The actual configuration file then would, among others, contain a list with all servers, which themselves contain a list with their monitored parameters.

  • If I understand correctly, each kind of monitored server has a different config and this config should be retrieved from different storage systems (file, DB, ...) ? – Spotted Oct 17 '16 at 14:03
  • Actually I'm planning to have a single configuration file (, DB, ...) and a single Configuration object. The file (and the Configuration object) contains the information of each monitored server. I will update the question with a rough outline of the architecture and an example of a configuration file. – timnot90 Oct 19 '16 at 8:46
  • Just a hint - when a C# dev reads "Handler", we immediately think about events. Interfaces normally represent a capability of something, and thus they end up having names like "IEnumerable", "ISerializable", etc. I would suggest calling your interface "IConfigurable" or something like that. – T. Sar Oct 19 '16 at 16:02
  • OMG - Think about what you are trying to do and how unnecessarily complicated you made it. – Dunk Oct 19 '16 at 22:17
1

I think it gives you a "bad feeling" because it breaks encapsulation. When doing this:

configuration.X = "...";
configuration.Y = "...";
configuration.Z = "...";

what should be the internal state of a Configuration is publicly exposed.

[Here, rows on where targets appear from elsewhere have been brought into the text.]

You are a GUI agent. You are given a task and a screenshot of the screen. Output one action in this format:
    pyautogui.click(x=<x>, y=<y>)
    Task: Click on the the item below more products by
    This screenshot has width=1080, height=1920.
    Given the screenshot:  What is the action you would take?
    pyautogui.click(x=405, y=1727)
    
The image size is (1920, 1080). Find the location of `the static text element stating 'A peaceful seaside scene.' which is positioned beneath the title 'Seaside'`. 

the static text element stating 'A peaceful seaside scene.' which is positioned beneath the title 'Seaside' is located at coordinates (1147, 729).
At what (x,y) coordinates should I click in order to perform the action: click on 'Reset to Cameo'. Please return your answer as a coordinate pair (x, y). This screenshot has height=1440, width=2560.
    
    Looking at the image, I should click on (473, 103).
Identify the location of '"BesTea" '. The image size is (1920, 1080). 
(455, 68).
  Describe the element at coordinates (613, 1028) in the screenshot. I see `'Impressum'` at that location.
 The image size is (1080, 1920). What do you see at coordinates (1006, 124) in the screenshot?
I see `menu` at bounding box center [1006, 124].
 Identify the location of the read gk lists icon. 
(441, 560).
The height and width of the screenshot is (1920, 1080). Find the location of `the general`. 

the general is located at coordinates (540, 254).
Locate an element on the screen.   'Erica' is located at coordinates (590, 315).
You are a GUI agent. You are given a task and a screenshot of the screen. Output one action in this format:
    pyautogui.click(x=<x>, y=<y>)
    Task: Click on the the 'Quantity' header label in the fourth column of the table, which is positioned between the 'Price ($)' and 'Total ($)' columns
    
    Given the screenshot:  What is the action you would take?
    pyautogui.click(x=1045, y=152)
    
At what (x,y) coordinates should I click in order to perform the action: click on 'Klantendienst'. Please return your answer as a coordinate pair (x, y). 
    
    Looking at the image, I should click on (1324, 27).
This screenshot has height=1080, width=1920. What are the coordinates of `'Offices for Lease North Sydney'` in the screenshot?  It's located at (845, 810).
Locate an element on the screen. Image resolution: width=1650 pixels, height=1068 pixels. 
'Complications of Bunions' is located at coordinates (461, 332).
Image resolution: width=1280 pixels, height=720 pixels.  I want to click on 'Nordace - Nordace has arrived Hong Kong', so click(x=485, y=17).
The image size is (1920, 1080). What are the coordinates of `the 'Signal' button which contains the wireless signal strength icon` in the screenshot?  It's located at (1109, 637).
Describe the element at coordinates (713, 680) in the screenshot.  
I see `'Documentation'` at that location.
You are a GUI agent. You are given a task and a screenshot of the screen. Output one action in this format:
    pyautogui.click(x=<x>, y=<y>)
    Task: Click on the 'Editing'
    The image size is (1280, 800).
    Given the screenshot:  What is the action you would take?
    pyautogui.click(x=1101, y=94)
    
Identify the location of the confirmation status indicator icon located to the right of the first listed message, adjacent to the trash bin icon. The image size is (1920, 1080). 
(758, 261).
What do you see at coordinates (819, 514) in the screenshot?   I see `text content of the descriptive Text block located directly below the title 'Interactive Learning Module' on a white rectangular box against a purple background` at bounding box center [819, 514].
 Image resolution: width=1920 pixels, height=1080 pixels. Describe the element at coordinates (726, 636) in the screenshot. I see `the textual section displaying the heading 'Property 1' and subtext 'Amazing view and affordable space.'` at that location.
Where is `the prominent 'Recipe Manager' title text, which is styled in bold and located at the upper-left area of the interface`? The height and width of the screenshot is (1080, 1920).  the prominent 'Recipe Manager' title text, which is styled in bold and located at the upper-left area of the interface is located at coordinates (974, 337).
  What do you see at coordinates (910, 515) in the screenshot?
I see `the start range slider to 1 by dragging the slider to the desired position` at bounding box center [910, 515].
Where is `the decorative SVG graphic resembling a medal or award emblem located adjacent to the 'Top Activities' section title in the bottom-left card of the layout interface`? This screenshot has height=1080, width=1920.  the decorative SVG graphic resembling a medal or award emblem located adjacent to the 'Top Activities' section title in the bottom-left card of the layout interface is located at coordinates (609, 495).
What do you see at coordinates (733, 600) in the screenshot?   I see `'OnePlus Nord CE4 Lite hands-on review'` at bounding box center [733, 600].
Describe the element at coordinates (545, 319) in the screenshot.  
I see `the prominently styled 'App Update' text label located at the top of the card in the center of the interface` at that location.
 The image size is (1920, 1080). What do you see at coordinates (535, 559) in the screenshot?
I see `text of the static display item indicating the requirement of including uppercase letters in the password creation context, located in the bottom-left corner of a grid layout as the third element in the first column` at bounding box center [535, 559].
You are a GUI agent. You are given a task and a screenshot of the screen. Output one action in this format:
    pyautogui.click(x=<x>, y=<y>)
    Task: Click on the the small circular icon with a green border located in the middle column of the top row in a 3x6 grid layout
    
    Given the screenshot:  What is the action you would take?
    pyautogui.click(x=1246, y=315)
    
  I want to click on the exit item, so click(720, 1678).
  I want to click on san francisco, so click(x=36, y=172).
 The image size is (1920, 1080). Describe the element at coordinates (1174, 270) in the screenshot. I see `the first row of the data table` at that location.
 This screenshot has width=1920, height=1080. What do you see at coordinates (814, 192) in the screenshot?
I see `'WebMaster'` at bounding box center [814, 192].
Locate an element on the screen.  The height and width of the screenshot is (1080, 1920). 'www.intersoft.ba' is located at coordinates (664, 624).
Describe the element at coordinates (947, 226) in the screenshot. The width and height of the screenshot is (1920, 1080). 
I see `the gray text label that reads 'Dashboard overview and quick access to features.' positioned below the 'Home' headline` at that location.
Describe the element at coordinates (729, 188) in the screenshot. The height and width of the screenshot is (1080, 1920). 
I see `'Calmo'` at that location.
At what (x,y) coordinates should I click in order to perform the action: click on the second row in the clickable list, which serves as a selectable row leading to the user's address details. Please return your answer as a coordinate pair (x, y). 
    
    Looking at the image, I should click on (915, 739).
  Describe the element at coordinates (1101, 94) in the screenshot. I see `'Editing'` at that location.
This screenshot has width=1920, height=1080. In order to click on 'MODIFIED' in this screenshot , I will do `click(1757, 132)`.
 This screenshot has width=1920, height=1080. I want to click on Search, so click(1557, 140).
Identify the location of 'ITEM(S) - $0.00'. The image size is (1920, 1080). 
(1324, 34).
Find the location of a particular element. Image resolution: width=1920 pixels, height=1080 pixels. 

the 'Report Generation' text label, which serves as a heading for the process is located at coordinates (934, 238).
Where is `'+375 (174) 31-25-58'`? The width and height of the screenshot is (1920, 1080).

So far I understand, something like this should be enough ?

public class Configuration
{
    private X x;
    private Y y;
    private Z z;

    public Configuration(X x, Y y, Z z)
    {
        this.x = x;
        this.y = y;
        this.z = z;
    }
}
  • Ok, I think that I did miss some details in my question. Sorry about that. See the edited answer for further information – timnot90 Oct 15 '16 at 19:24
  • I mean "See the edited question", of course. :-) The introduction has changed. – timnot90 Oct 17 '16 at 7:50
0

Is it "good" if an object let's configure itself by another class?

Yes. It's done all the time.

As @spotted said, it's encapsulation. But I want to add that this encapsulation should be realized through the concept of the "factory".

Make a factory class that has-a configuration object. Client code only tells the factory what object to make. The factory can be complex as needed to create according to the configuration "specification". The factory concept is meant to scale and address object structure: "factory method", "factory", and "abstract factory" reflect this scaling. "Builder" is a companion pattern addressing object creation complexity.